Robust Safety under Stochastic Uncertainty with Discrete-Time Control Barrier Functions

TL;DR

This paper develops probabilistic safety guarantees for discrete-time control barrier functions in stochastic systems, enabling safe robot operation under uncertainty with theoretical bounds and practical examples.

Contribution

It extends control barrier functions to discrete-time stochastic systems, providing probabilistic safety bounds and analyzing the impact of Jensen's inequality.

Findings

Probabilistic safety bounds for stochastic systems using DTCBFs

Analysis of Jensen's inequality effect on control performance

Successful safe control synthesis for robots with significant noise

Abstract

Robots deployed in unstructured, real-world environments operate under considerable uncertainty due to imperfect state estimates, model error, and disturbances. Given this real-world context, the goal of this paper is to develop controllers that are provably safe under uncertainties. To this end, we leverage Control Barrier Functions (CBFs) which guarantee that a robot remains in a ``safe set'' during its operation -- yet CBFs (and their associated guarantees) are traditionally studied in the context of continuous-time, deterministic systems with bounded uncertainties.
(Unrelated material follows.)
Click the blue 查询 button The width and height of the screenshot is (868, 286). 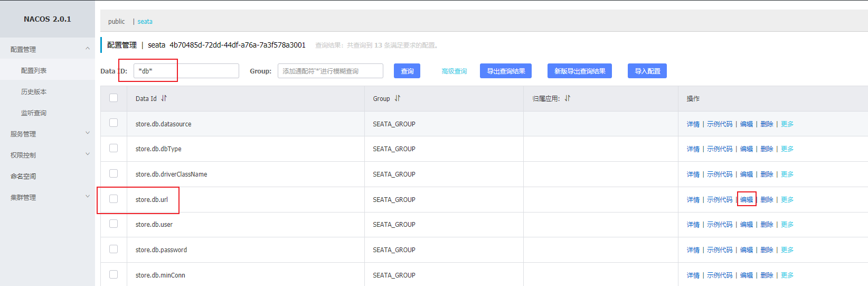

In this work, we study the safety properties of discrete-time CBFs (DTCBFs) for systems with discrete-time dynamics and unbounded stochastic disturbances. Using tools from martingale theory, we develop probabilistic bounds for the safety (over a finite time horizon) of systems whose dynamics satisfy the discrete-time barrier function condition in expectation, and analyze the effect of Jensen's inequality on DTCBF-based controllers. Finally, we present several examples of our method synthesizing safe control inputs for systems subject to significant process noise, including an inverted pendulum, a double integrator, and a quadruped locomoting on a narrow path.